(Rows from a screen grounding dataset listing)

start

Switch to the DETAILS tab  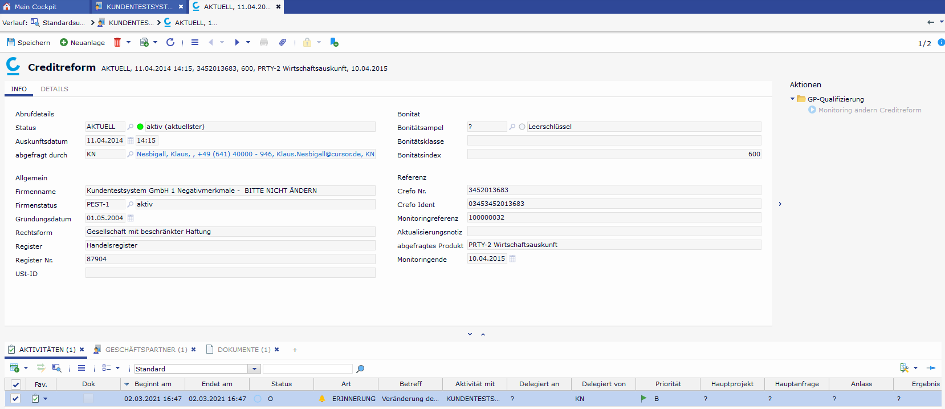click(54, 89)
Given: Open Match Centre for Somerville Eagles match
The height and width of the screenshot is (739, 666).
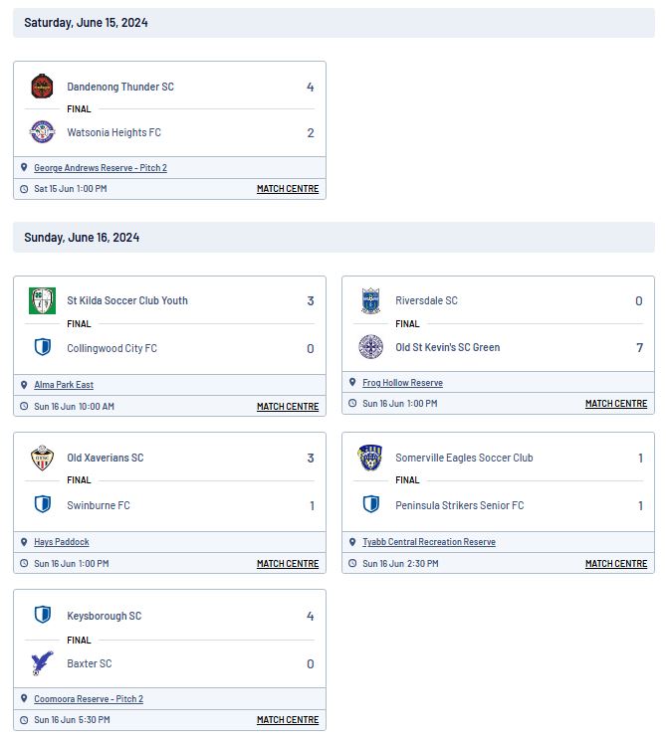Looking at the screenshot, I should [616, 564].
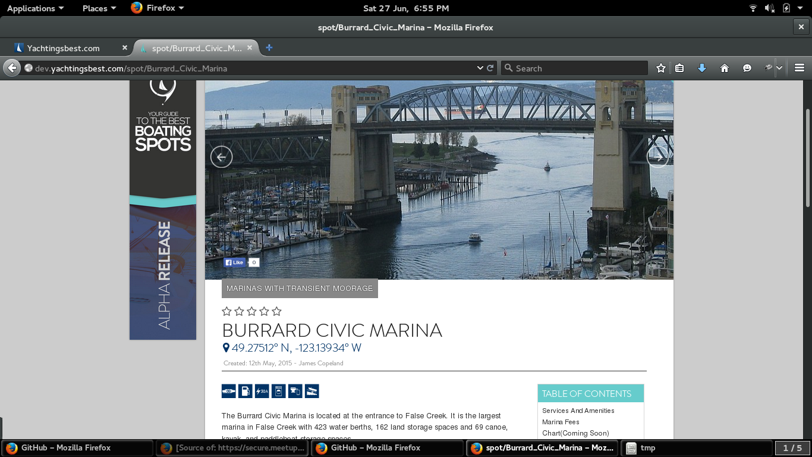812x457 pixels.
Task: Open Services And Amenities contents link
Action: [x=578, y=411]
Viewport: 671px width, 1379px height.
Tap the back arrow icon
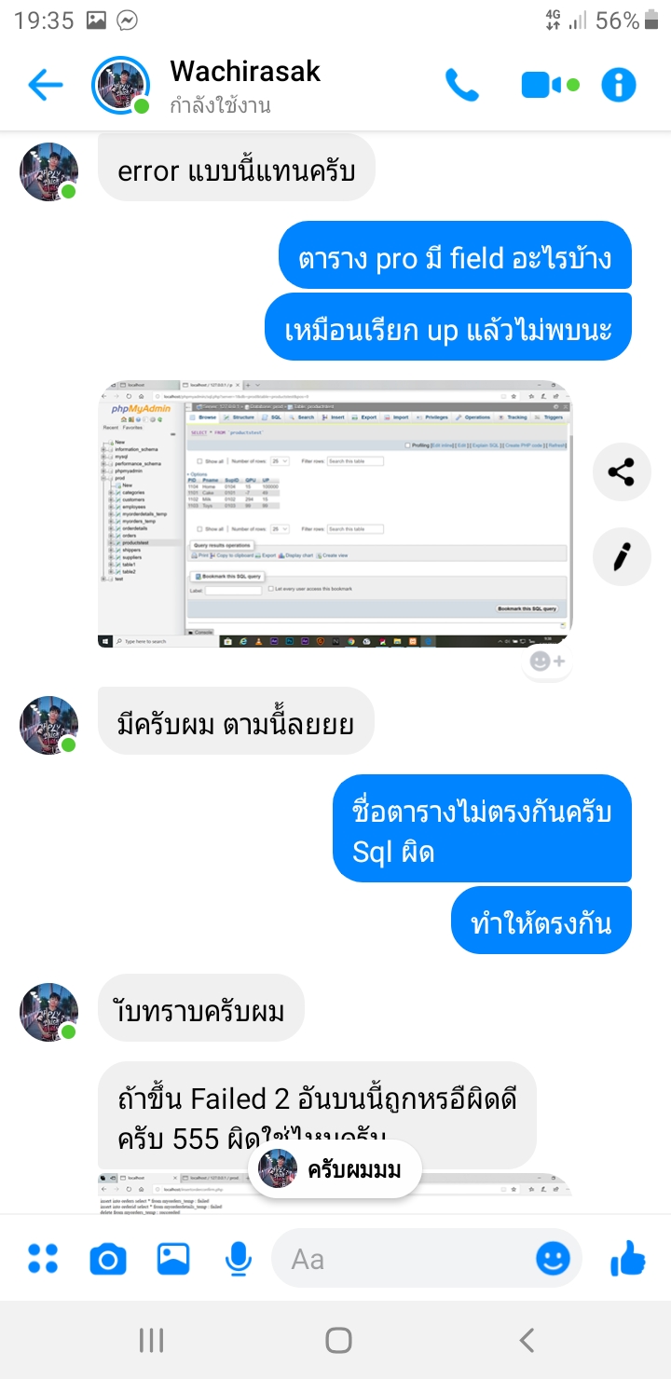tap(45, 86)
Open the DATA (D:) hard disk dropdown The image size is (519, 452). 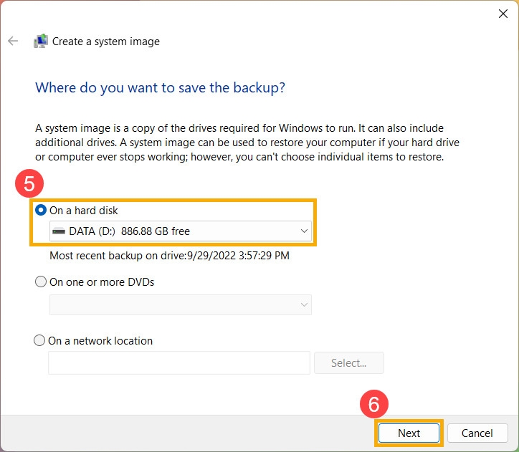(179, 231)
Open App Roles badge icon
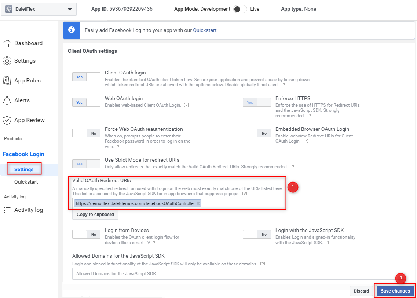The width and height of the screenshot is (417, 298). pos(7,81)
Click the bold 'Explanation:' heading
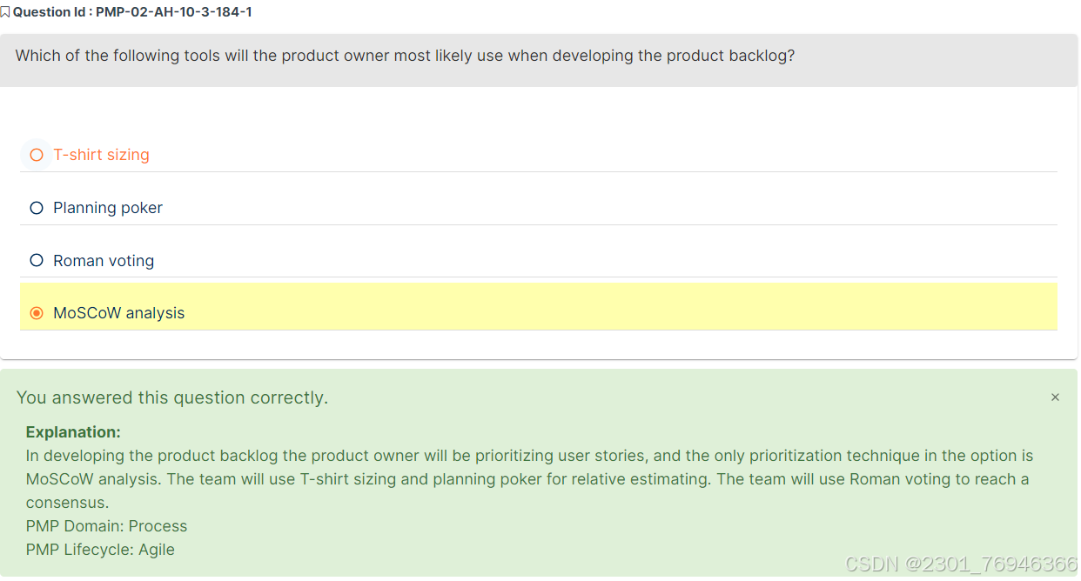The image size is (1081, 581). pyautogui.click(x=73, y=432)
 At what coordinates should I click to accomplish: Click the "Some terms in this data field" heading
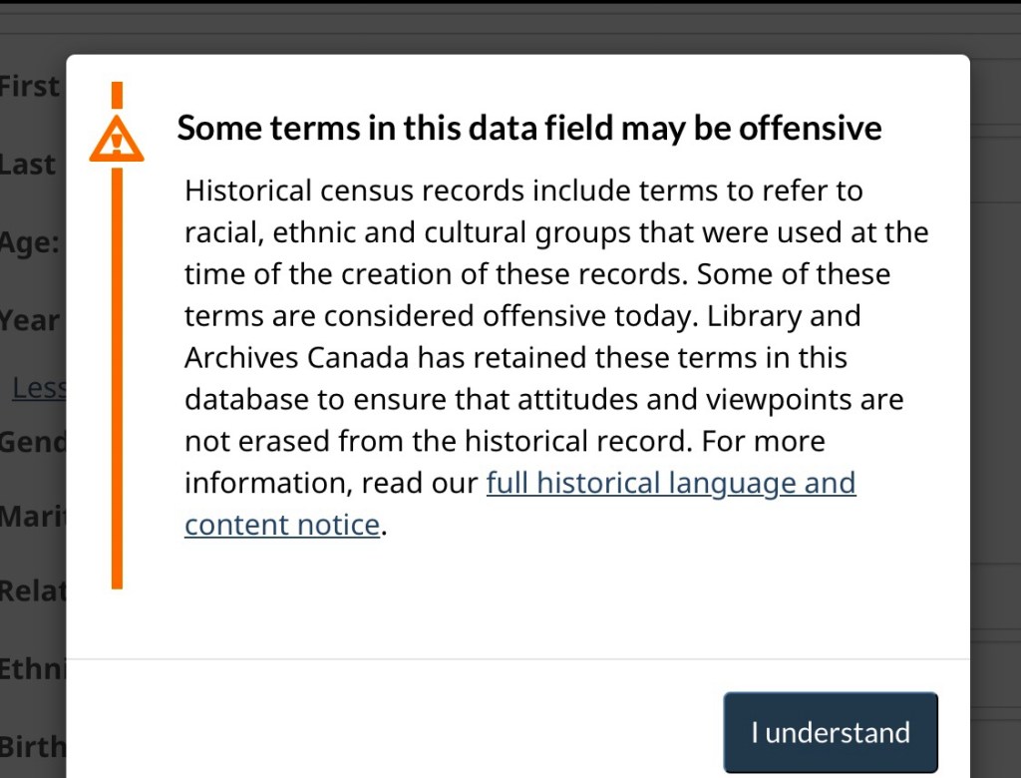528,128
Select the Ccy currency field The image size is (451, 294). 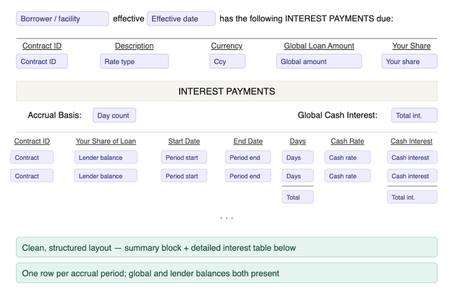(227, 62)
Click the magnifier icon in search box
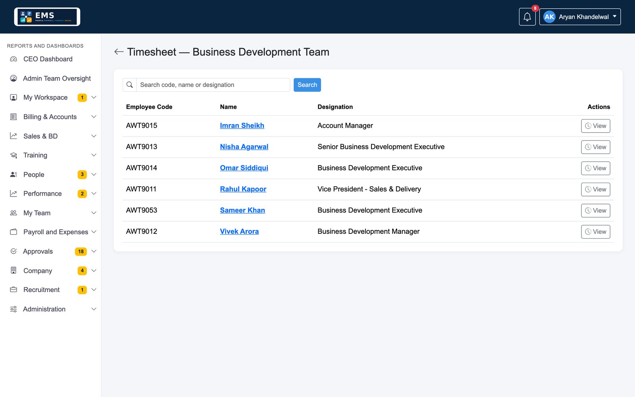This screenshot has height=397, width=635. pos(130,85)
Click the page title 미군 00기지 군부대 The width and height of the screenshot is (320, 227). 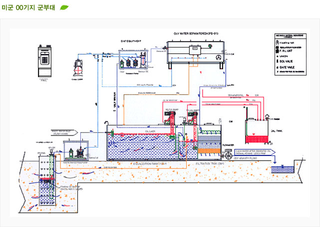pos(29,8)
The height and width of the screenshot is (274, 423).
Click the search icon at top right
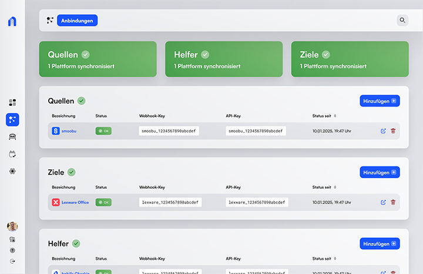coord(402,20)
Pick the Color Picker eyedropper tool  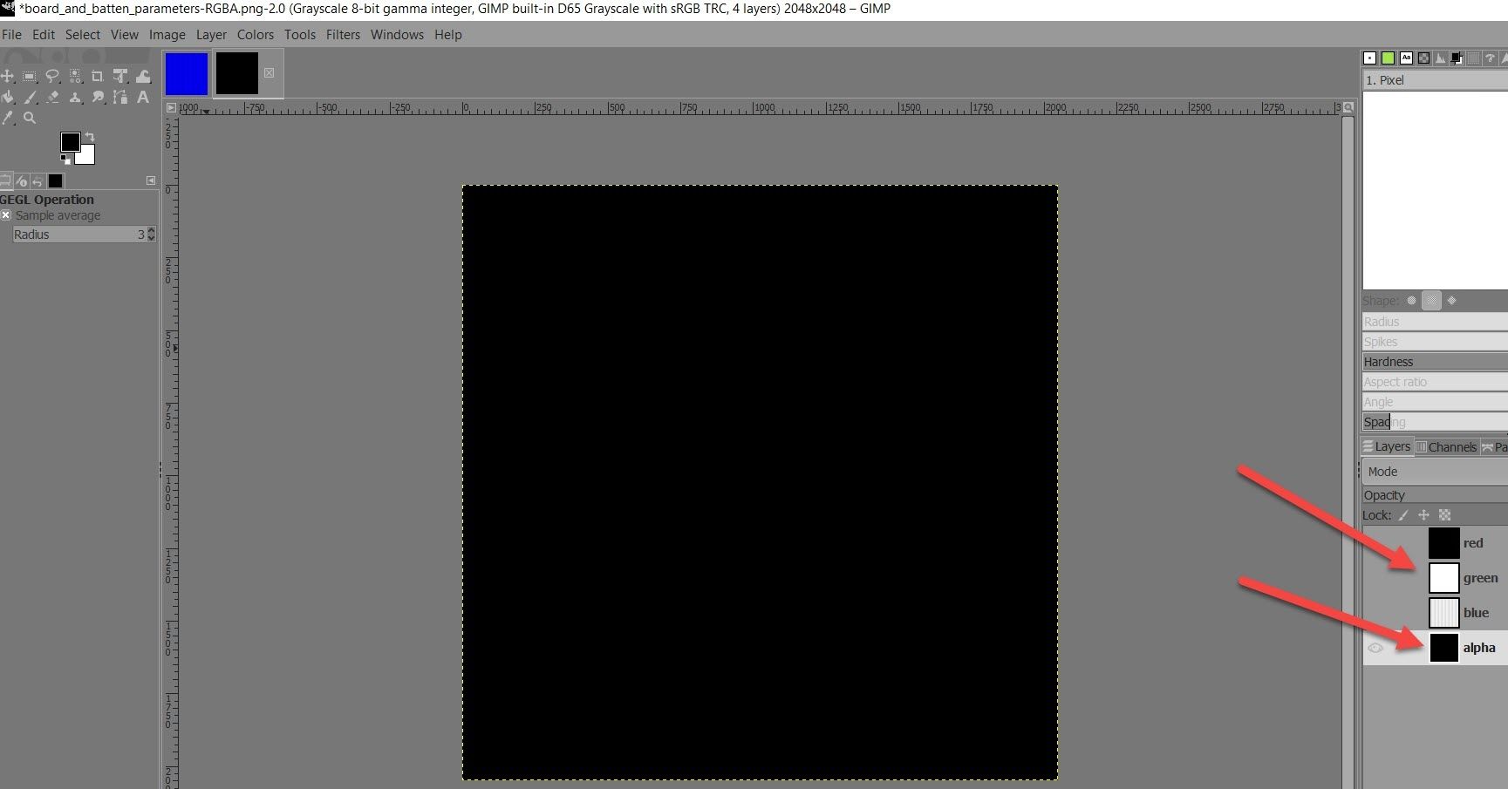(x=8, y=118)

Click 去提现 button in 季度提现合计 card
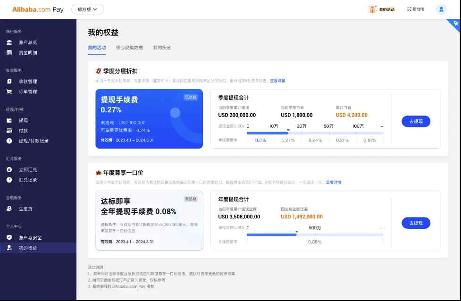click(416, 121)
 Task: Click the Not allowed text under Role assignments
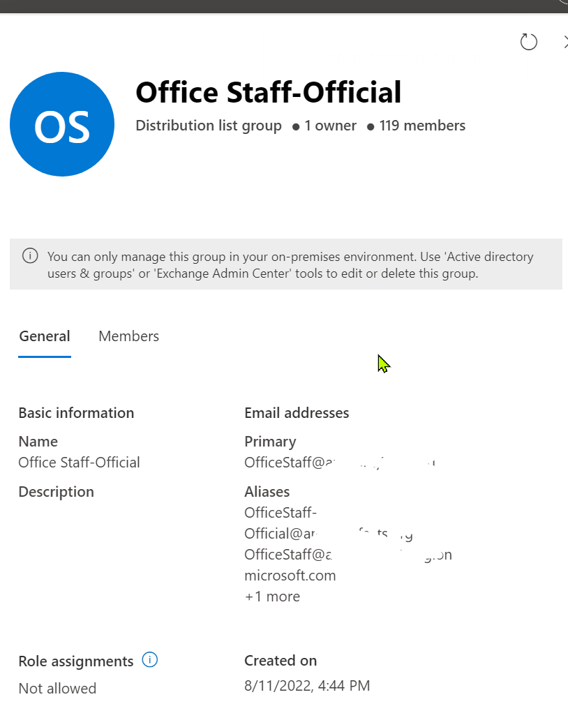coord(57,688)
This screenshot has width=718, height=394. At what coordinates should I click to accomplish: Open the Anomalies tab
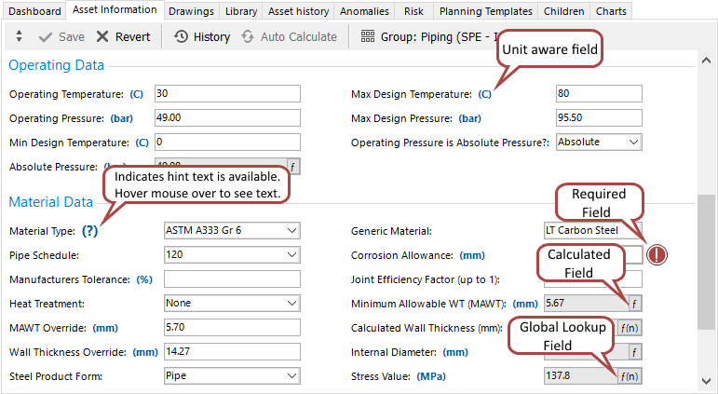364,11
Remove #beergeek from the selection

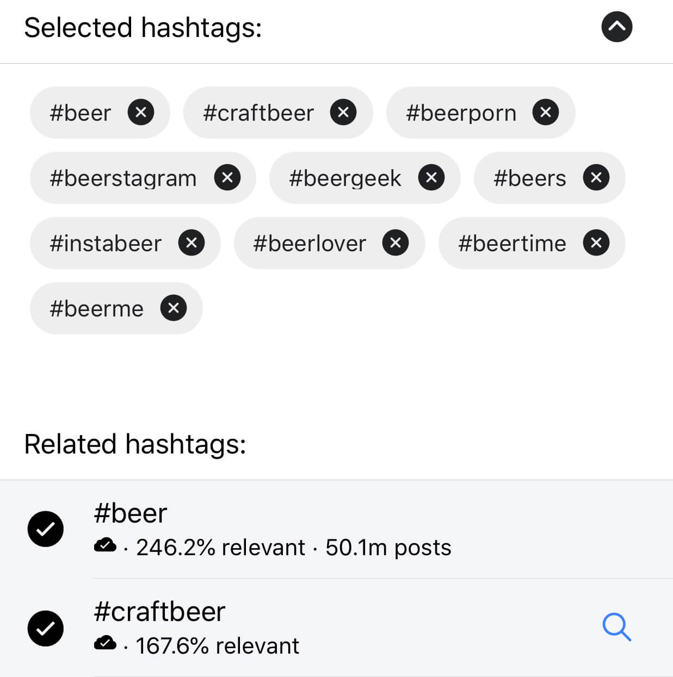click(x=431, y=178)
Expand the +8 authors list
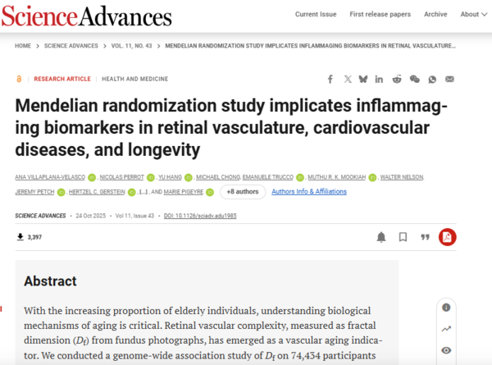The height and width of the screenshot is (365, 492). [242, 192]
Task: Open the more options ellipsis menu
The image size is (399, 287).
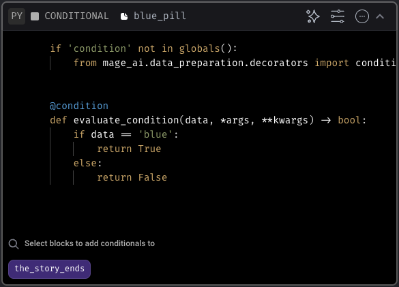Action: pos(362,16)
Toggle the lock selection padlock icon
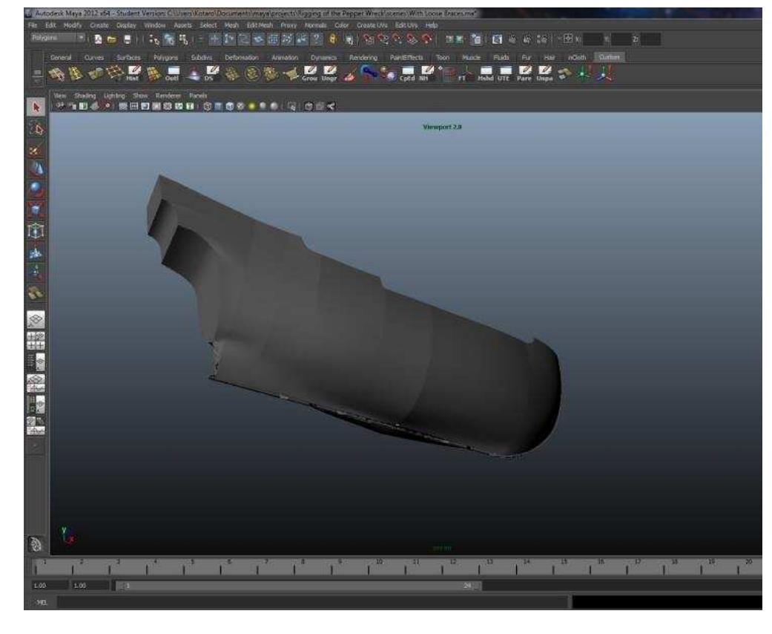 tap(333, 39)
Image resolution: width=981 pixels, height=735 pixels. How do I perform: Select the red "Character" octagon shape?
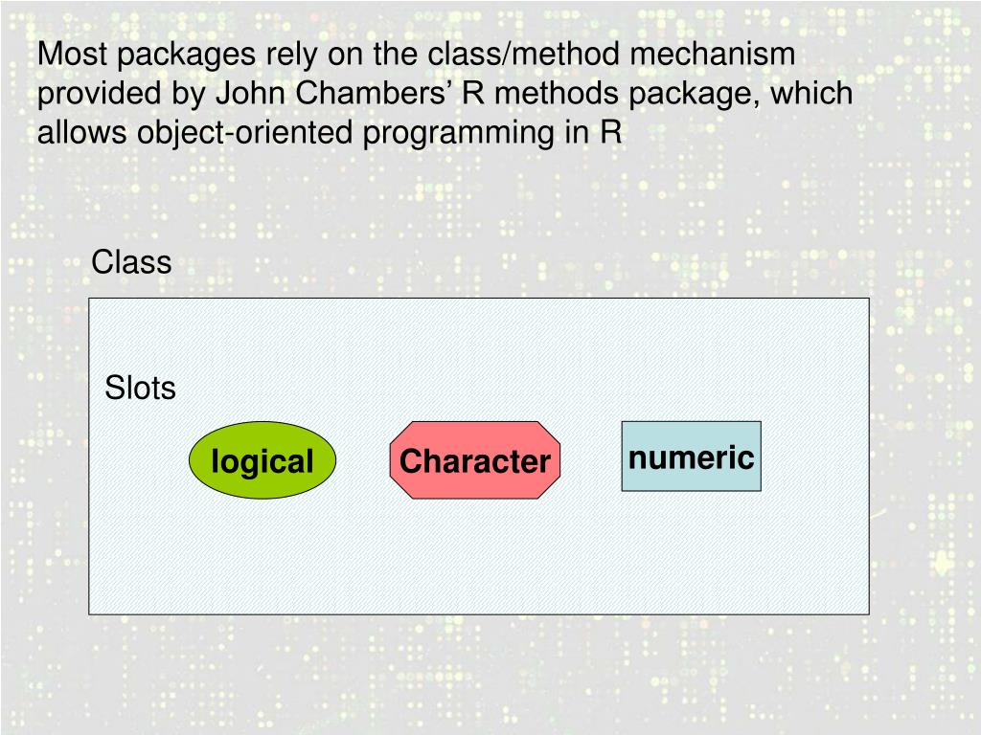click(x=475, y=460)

end

▶ _Directions for this task_
Reproduce everything from the line containing "Toggle the lock selection padlock icon" down to the end of the listing, requests included, but multiply each coordinate in the answers by 2.05 and round to whole numbers, rounding halves up. Leave the pictures out of your version.

▶ _Task output_
Toggle the lock selection padlock icon
 tap(683, 80)
Image resolution: width=981 pixels, height=735 pixels. How do I perform: Select the red "Character" octagon shape?
click(x=974, y=943)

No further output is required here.